◆ Passage provided
☆ ☆ ☆ ☆ ☆

The prediction for this residue is somewhat better, and you could use
this in a structure calculation (it has one discrete region) although
the error bounds for such a dihedral restraint would be suitably large.
Click on the "12 Glu" row. This residue has a very
precise range of predicted PHI/PSI angles. Such a residue could be used
in a structure calculation with a high degree of confidence and
proportionately narrow error margins.
Note
that DANGLE also
predicts the secondary structure of the residues, but that this
calculation is not made from the angles, but directly from the measured
secondary structures in the shift-structure database. To make the
restraints themselves set the Restraint Set to "1", which will place
the PHI/PHI dihedral restraints with our existing distance restraints
and press [Commit Restraints]. View the generated
restraints by going to M:Structure:Restraints &
Violations:{Restraints}. Note that if you have a structural model for
your protein you can see how the model's angles match with the DANGLE
prediction
NOE assignment & protein structure calculation using ARIA
If for any reason you are not confident about the state of your CCPN project at this stage of the demonstration before we do a structure calculation you may like to open a pre-prepared CCPN project, which has all of the expected restraints present: In the Extend-NMR menu bar select M:Project:Open Project then [Yes] to close the current project and [No] to not save. Navigate to find and select the CcpnCourse3b project, then click [Open].

☆ ☆ ☆ ☆ ☆

◆ Supplied data
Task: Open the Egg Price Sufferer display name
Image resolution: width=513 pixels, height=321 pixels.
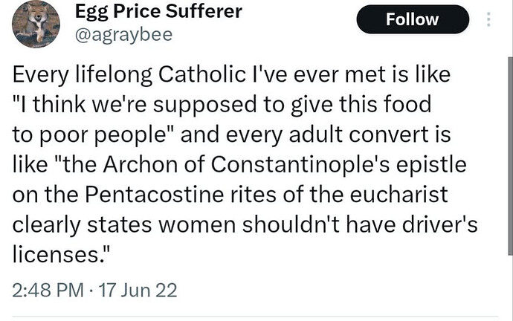Action: [x=159, y=12]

☆ ☆ ☆ ☆ ☆

◆ Work task A
In the NMR tutorial text above, what does DANGLE use to predict the secondary structure of the residues?
◆ Work task B
Translate this sentence from the NMR tutorial text above into Spanish: "This residue has a very precise range of predicted PHI/PSI angles."
◆ Work task C
Write the next paragraph of the NMR tutorial text above, following its last sentence.

◆ Output A
It uses the measured secondary structures in the shift-structure database directly, not the angles.

◆ Output B
Este residuo tiene un rango muy preciso de ángulos PHI/PSI predichos.

◆ Output C
To start the structure calculation using the
restraints we have setup, return to the Exend-NMR GUI and select the
{ARIA 2} tab. This panel allows us to control which data goes to the
ARIA calculation from the CCPN project. For more fine-grained control
you need to use the ARIA GUI; for example to change the annealing
protocol.
Create a new job for ARIA to work on by pressing
the green "New Run" button. This "Run" object links together all the
data that goes into the same calculation. Ensuring that the {Input
Data} and {Peak Lists} tabs are selected (they ought to be by default),
change the pulldown menu at the bottom right to N-NOESY:182:1 and click
[Add Peak List]; this will state that in this run ARIA should use this
data. Now swap to the {Restraint Lists} tab and add restraint lists in
a similar way: Select the list name from the pulldown menu and click
[Add Contraint List]. Do this for all of the restraint lists, i.e. the
H-bond, two distance and dihedral restraint lists. Now that all of the
input data is set we have to tell ARIA how to run on the data.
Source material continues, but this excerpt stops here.